Hadiya Pendleton was just 15 years old when she marched in President Obama’s second inaugural parade on January 21, 2013. Just one week later, she was tragically shot and killed on a playground in her hometown of Chicago. 

To commemorate Hadiya’s life, her family and friends wore orange, the color that hunters traditionally wear to keep themselves and others safe. Two years later, on what would’ve been Hadiya’s 18th birthday, this tradition grew into a national initiative to fight against gun violence, known as “Wear Orange,” where the color orange is now used to honor the 110 lives lost to gun violence each day. 

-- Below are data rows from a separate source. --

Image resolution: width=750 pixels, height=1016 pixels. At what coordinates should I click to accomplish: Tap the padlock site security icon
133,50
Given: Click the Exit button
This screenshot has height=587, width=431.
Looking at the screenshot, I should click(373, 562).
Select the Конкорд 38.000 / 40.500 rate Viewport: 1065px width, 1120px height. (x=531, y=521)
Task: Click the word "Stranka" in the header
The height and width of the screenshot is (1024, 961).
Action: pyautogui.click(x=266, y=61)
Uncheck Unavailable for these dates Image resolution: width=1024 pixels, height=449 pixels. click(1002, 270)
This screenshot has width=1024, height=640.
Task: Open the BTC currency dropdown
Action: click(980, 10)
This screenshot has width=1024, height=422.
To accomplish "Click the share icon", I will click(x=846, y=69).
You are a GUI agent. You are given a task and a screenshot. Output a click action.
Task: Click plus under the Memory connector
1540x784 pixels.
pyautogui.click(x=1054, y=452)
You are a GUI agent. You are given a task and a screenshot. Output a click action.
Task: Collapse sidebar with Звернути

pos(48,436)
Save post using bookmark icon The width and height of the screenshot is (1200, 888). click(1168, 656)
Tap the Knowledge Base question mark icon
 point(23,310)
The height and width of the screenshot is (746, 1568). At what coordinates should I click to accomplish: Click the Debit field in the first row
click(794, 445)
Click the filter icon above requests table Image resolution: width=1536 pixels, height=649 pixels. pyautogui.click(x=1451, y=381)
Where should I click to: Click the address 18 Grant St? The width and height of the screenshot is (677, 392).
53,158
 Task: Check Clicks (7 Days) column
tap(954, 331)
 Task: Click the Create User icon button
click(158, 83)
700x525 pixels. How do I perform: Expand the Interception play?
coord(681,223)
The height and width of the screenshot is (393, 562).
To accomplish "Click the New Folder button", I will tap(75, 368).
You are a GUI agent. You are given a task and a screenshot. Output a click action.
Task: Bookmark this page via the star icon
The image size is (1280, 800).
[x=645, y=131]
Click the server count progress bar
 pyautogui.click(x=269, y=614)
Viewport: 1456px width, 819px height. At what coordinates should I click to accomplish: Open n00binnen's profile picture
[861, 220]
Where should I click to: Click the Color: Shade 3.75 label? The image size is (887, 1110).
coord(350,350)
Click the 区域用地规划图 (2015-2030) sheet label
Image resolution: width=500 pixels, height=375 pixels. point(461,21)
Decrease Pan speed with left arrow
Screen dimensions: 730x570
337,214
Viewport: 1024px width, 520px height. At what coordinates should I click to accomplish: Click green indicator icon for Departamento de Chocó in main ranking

Wear Orange is a three-day event that coincides with Gun Violence Awareness Day, which occurs on the first Friday of June each year, and is followed up with the Wear Orange weekend. Organizers of the Wear Orange initiative partner with other Gun Violence prevention organizations across the nation to host various events throughout the weekend. This year, Wear Orange has partnered with Public Health Madison & Dane County, Moms Demand Action, Focused Interruption Coalition, and Dane County Human Services to bring events to the Madison area, including the Wear Orange Walk and Rally taking place on Friday, June 3 at 6:00 pm. 

Within the first half of 2022, there have been over 200 mass shootings in the U.S., including the tragedies in Buffalo, New York; Uvalde, Texas; and more recently, Tulsa, Oklahoma. Morgan Finke, the communications coordinator for Public Health Madison & Dane County (PHMDC), speaks on the effects this violence and loss have affected our communities, her organization’s work to fight against Gun Violence, and how community members could get involved. 

“It of course has a deep impact on health, and opportunity, and just general well-being throughout life,” Finke said. “That affects everyone, of course, the people involved in the violence, and it has a ripple effect on our whole community.” 

In response to its impact on the overall community, gun violence prevention organizations constantly work toward coming up with potential solutions to the problem or pushing for legislative change. For PHMDC, this includes the creation of a roadmap to reducing violence in Madison and Dane County through long and short-term initiatives, which was unveiled last Spring. 

“At Public Health, we believe that because violence is such a widespread and complicated issue we find that it’s important to take a public health approach to prevent violence,” Finke said. “We’re doing that in a variety of ways. First, by looking at some of the data on violent crime in Dane County, and identifying some of the root causes of violence, and also collaborating with our community partners. We also address and acknowledge that violence requires us to address these inequities and the underlying drivers of violence. So some of those can be structural racism, generational trauma, poverty, and mental health.” 

Part of the short-term plans on PHMDC’s roadmap includes collaborating or hosting events like the Wear Orange Walk and Rally that will start at the Villager Mall parking lot, 2300 South Park Street, at 6 pm. It will arrive at Penn Park at around 6:45, where there will be speakers and various organizations on hand to share information about what’s being done in our local community to prevent gun violence until wrapping up at 8 pm. 

Organizers hope this event will help towards the roadmap’s goals of supporting community engagement, fostering strong neighborhoods, and having the opportunity to talk about gun violence prevention and what is being done in our own Dane County communities to achieve this goal. 

“Of course, we’re thinking about the families in Uvalde, and thinking about the families in Buffalo and Tulsa,” Finke said. “But we also want to make sure that here in our own community, that there’s knowledge, and there’s information, so that people can be aware. Yes, this kind of violence happens in our own backyard as well.”